▶ _ENTRIES SUPPLIED_
Begin

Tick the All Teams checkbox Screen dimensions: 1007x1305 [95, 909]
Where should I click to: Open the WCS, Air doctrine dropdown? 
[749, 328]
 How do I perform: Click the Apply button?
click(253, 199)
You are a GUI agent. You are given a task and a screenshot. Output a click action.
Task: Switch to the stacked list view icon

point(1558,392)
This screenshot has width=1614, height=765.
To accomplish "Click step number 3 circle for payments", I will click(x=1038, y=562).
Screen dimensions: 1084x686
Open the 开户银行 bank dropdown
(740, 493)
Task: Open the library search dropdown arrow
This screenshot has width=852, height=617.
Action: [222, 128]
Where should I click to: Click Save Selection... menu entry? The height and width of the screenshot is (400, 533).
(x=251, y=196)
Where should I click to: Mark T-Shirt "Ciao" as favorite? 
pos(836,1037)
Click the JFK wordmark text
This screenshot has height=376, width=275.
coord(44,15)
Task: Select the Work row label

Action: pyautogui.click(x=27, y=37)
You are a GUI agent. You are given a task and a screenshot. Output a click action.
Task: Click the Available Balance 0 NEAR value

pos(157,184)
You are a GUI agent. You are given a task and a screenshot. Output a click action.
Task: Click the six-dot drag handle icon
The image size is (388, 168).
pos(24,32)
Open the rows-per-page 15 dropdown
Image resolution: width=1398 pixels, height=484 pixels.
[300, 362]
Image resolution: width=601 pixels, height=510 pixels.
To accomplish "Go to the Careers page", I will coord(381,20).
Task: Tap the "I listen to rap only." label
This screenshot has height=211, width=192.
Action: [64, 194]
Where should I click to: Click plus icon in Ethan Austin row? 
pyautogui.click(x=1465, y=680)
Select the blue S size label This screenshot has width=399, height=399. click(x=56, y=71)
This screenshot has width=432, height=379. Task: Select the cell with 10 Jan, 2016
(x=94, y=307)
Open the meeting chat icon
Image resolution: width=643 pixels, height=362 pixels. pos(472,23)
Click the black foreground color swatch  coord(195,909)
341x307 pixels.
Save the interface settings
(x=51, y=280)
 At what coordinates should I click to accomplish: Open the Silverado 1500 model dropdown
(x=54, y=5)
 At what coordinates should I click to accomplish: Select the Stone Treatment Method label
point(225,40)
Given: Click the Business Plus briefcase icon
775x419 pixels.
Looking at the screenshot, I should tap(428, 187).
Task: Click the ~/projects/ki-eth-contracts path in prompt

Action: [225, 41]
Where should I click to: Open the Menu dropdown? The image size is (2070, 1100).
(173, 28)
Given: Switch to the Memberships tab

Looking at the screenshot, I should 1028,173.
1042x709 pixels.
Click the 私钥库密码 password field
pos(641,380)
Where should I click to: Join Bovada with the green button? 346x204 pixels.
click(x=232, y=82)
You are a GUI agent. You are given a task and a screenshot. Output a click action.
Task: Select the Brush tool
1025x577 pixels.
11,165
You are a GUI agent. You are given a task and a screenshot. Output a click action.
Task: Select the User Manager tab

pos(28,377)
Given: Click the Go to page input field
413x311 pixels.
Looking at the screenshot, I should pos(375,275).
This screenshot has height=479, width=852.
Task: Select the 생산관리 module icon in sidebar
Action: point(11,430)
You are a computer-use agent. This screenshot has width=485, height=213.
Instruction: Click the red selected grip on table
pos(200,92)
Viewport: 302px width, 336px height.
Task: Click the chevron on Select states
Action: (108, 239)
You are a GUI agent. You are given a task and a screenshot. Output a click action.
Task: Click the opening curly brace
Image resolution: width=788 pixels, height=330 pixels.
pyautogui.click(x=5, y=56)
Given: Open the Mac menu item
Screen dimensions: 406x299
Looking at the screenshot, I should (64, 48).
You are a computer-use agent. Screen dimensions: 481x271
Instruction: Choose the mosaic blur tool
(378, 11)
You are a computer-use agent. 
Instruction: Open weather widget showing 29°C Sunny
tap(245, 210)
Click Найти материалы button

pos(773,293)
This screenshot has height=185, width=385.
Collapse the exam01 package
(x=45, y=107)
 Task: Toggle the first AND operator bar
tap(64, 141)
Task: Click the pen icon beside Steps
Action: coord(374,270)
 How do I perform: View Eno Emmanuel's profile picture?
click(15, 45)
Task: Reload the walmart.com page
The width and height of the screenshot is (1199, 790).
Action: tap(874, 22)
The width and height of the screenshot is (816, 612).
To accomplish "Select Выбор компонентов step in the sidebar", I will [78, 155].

End

▶ _GIVEN TASK_
Format the items from the line containing "Where should I click to: Join" through the line containing "Action: (108, 239)", inclusive, as a numbered list, leaving out blank lines.

▶ _WRITTEN ANSWER_
1. Where should I click to: Join Bovada with the green button? 346x204 pixels.
2. click(x=232, y=82)
3. You are a GUI agent. You are given a task and a screenshot. Output a click action.
4. Task: Select the Brush tool
5. 1025x577 pixels.
6. 11,165
7. You are a GUI agent. You are given a task and a screenshot. Output a click action.
8. Task: Select the User Manager tab
9. pos(28,377)
10. Given: Click the Go to page input field
11. 413x311 pixels.
12. Looking at the screenshot, I should pos(375,275).
13. This screenshot has height=479, width=852.
14. Task: Select the 생산관리 module icon in sidebar
15. Action: point(11,430)
16. You are a computer-use agent. This screenshot has width=485, height=213.
17. Instruction: Click the red selected grip on table
18. pos(200,92)
19. Viewport: 302px width, 336px height.
20. Task: Click the chevron on Select states
21. Action: (108, 239)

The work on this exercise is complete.